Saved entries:
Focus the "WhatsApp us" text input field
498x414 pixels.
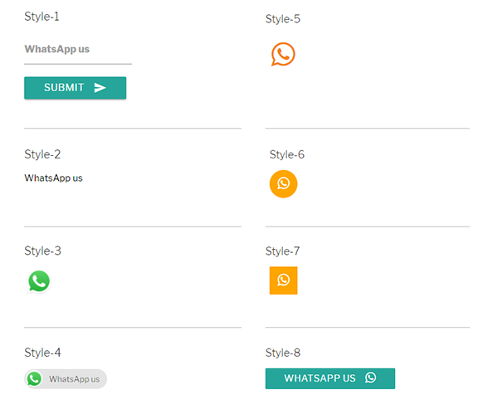(77, 50)
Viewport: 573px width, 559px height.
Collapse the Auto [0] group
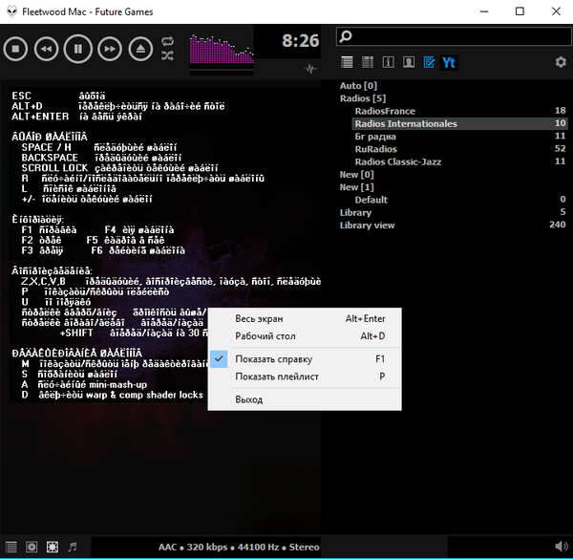356,86
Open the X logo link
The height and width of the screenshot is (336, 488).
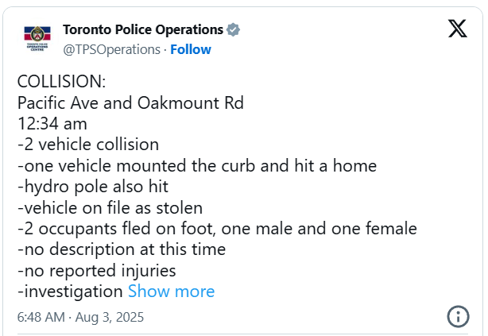[x=457, y=29]
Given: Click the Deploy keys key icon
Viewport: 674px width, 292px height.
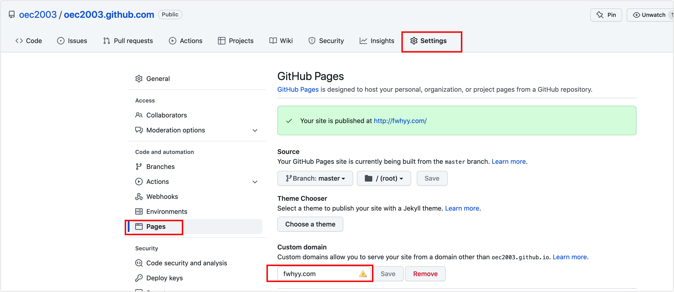Looking at the screenshot, I should (139, 278).
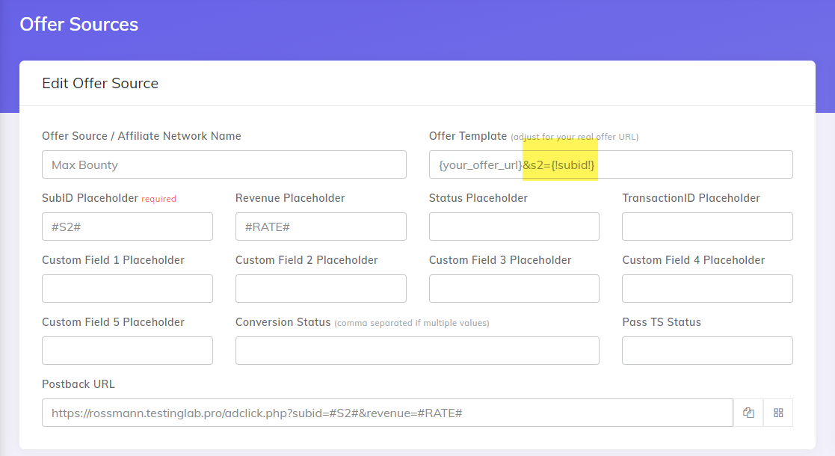This screenshot has width=835, height=456.
Task: Click the Custom Field 2 Placeholder input
Action: click(321, 288)
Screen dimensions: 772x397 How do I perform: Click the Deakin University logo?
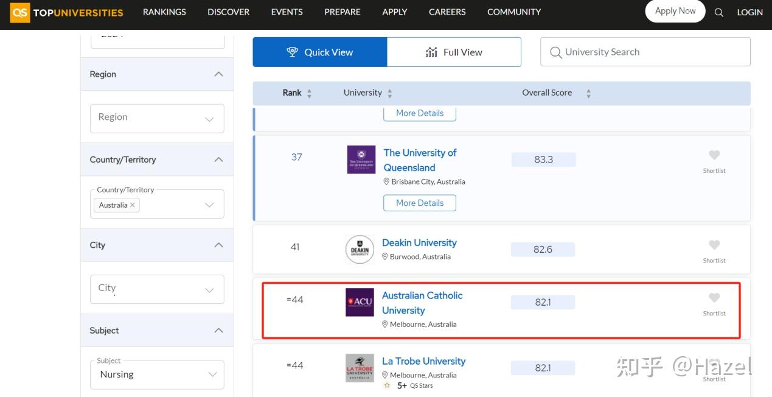pos(360,250)
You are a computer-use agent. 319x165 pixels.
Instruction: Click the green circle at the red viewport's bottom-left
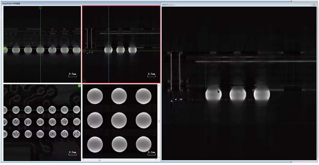tap(84, 81)
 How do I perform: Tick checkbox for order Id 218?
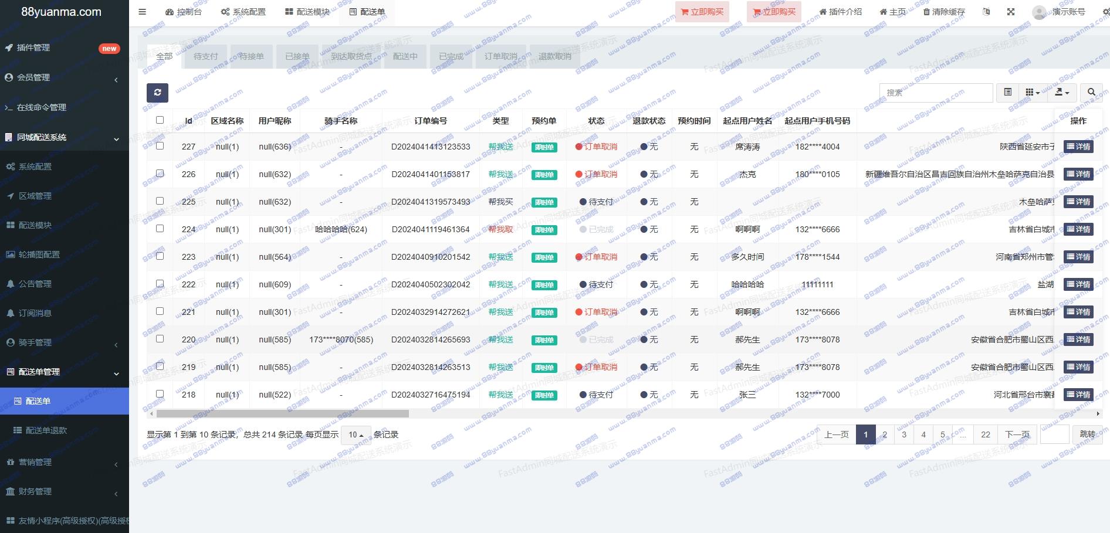coord(160,394)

**Task directions**
Every entry above needs to be retyped exactly; drop the pictures.

**Exercise result**
Focus the "WhatsApp us" text input field
498x414 pixels.
(77, 50)
Viewport: 573px width, 559px height.
Collapse the Auto [0] group
356,86
Open the X logo link
The height and width of the screenshot is (336, 488).
[x=457, y=29]
Given: Click the Deploy keys key icon
Viewport: 674px width, 292px height.
Looking at the screenshot, I should (139, 278).
This screenshot has width=835, height=456.
Task: Click the Custom Field 2 Placeholder input
Action: click(321, 288)
Screen dimensions: 772x397 How do I perform: Click the Deakin University logo?
pos(360,250)
You are a computer-use agent. 319x165 pixels.
Instruction: Click the green circle at the red viewport's bottom-left
tap(84, 81)
 How do I perform: Tick checkbox for order Id 218?
coord(160,394)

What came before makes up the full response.